He traveled very slowly, sleeping in the jungle at night, and reaching his cabin late the following morning.

For several days he moved about but little, only enough to gather what fruits and nuts he required to satisfy the demands of hunger.

In ten days he was quite sound again, except for a terrible, half-healed scar, which, starting above his left eye ran across the top of his head, ending at the right ear. It was the mark left by Terkoz when he had torn the scalp away.

During his convalescence Tarzan tried to fashion a mantle from the skin of Sabor, which had lain all this time in the cabin. But he found the hide had dried as stiff as a board, and as he knew naught of tanning, he was forced to abandon his cherished plan.

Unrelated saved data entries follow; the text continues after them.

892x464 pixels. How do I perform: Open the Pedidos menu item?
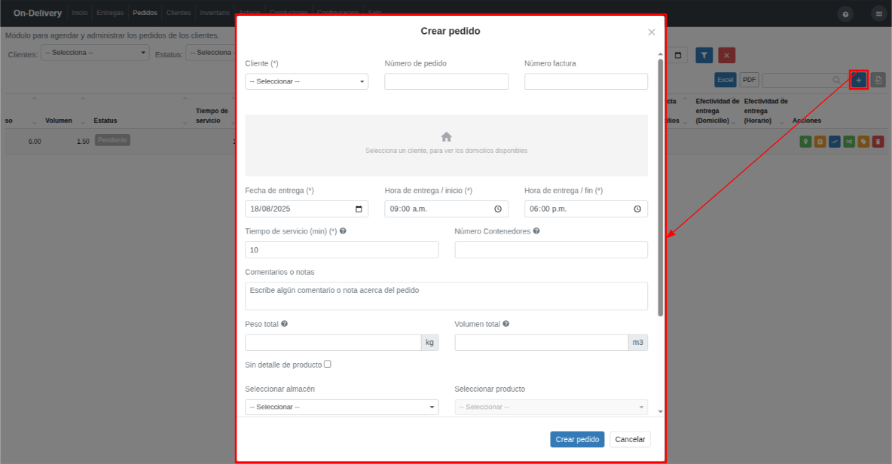[145, 13]
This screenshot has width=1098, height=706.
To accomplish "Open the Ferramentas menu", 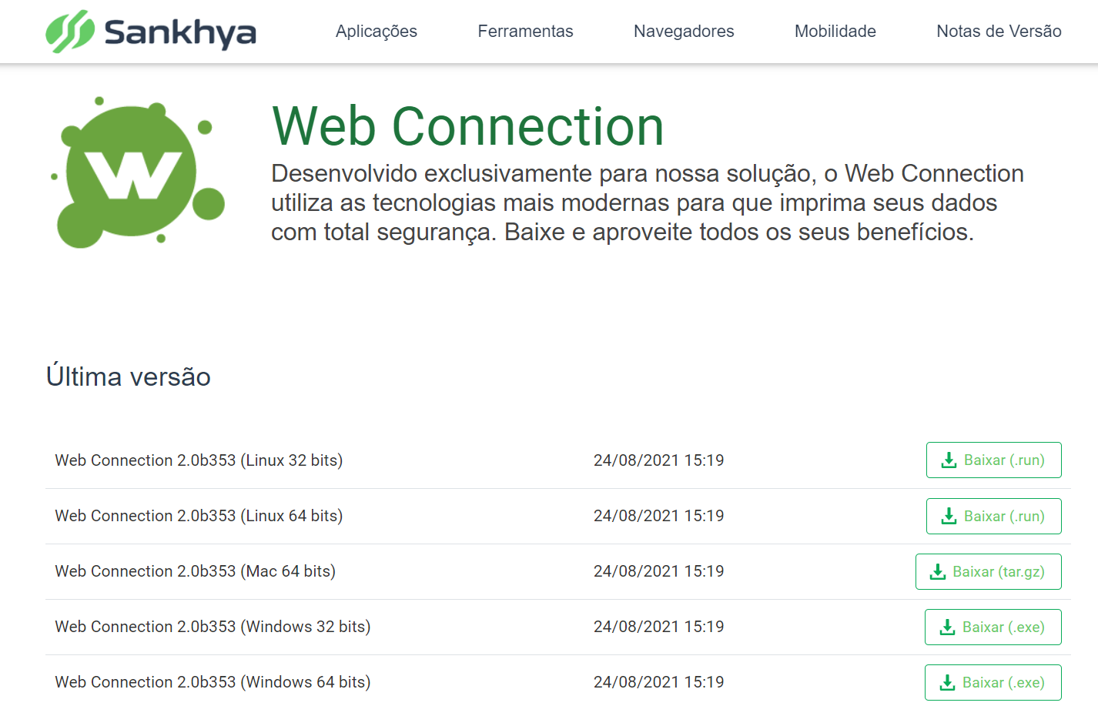I will click(x=525, y=32).
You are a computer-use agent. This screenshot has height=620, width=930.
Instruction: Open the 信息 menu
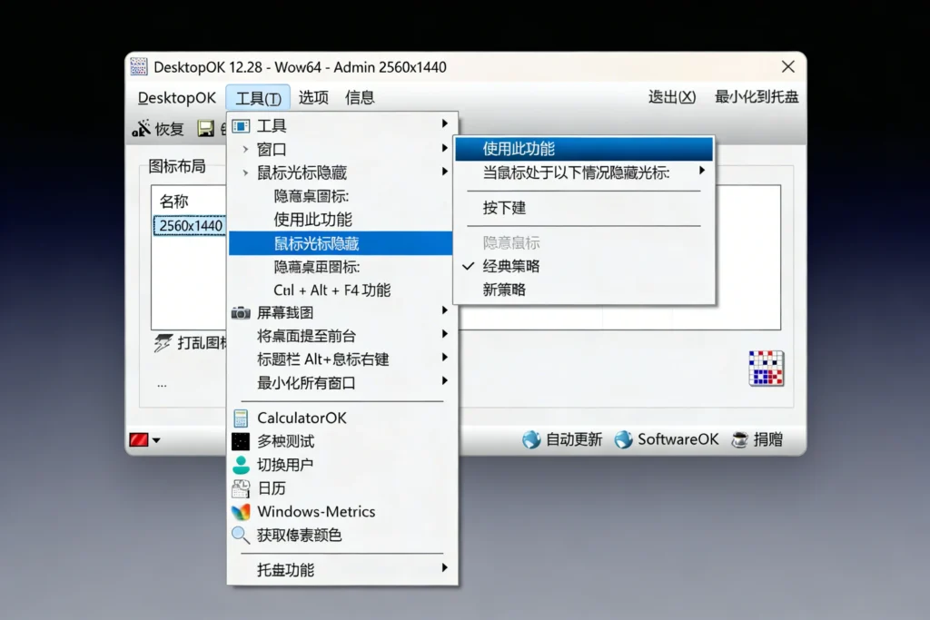tap(360, 97)
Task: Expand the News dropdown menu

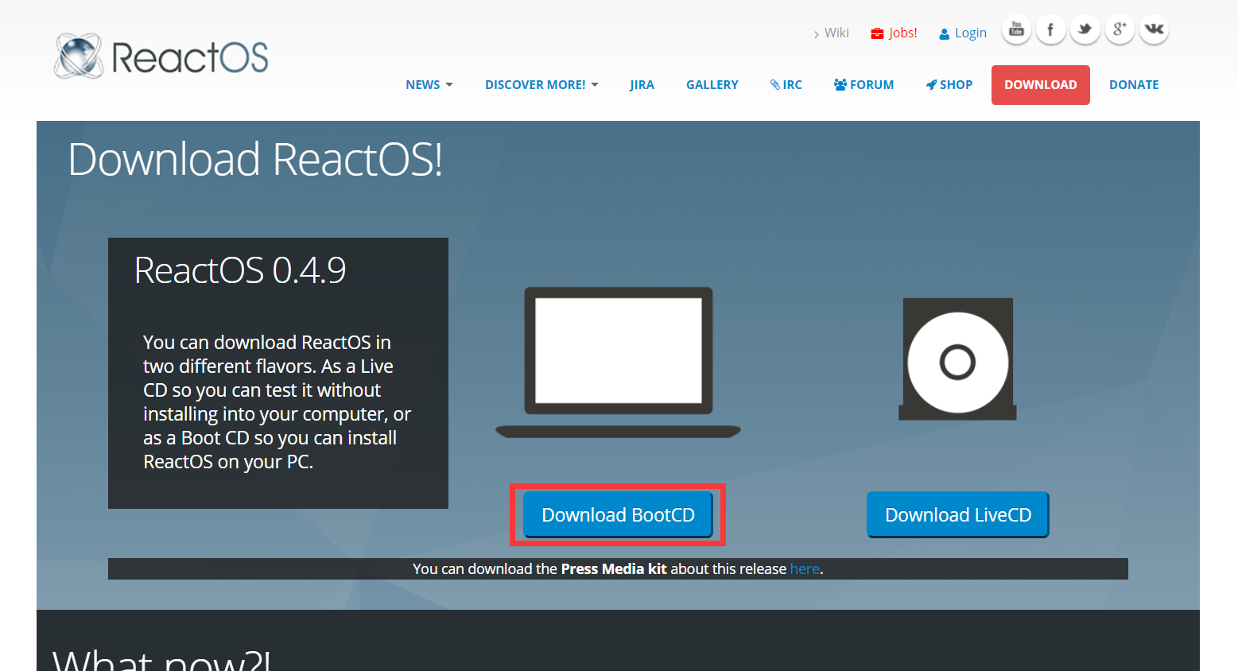Action: [429, 85]
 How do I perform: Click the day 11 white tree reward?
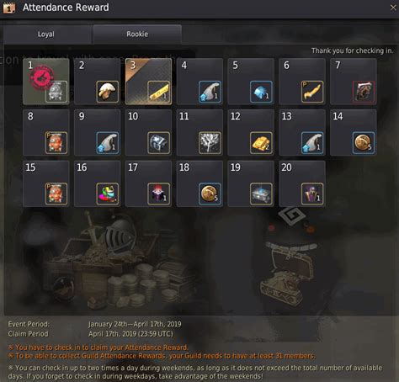point(210,143)
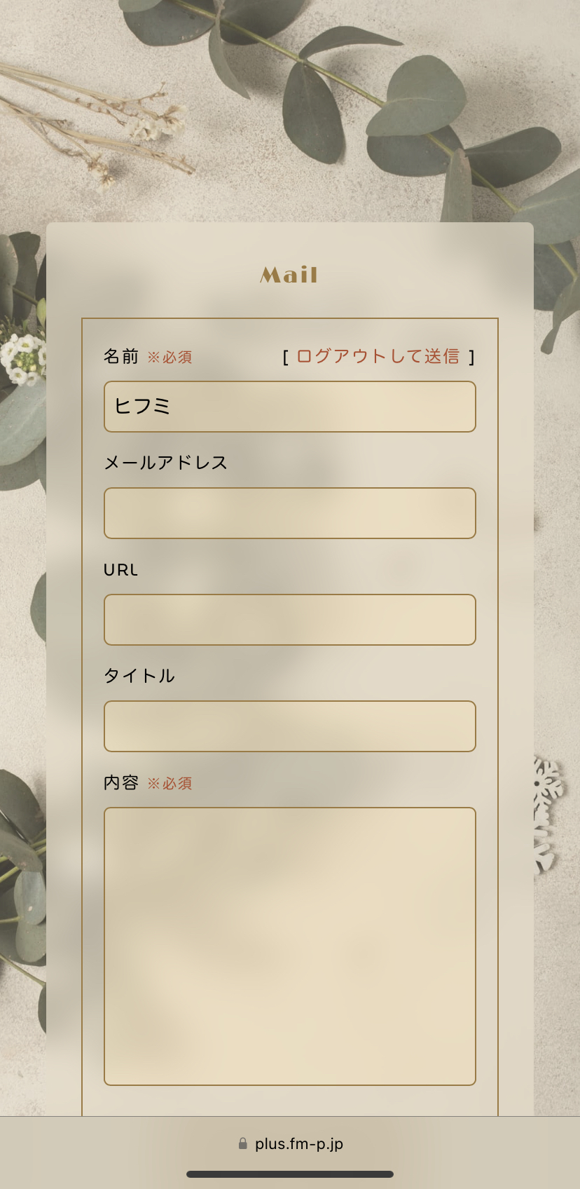Click the ※必須 marker beside 名前

coord(170,358)
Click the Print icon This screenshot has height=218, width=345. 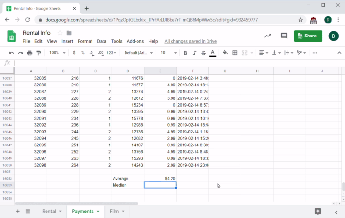pos(30,53)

Then he determined to filch what few garments he could from one of the black men of Mbonga's village, for Tarzan of the Apes had decided to mark his evolution from the lower orders in every possible manner, and nothing seemed to him a more distinguishing badge of manhood than ornaments and clothing.

To this end, therefore, he collected the various arm and leg ornaments he had taken from the black warriors who had succumbed to his swift and silent noose, and donned them all after the way he had seen them worn.

About his neck hung the golden chain from which depended the diamond encrusted locket of his mother, the Lady Alice. At his back was a quiver of arrows slung from a leathern shoulder belt, another piece of loot from some vanquished black.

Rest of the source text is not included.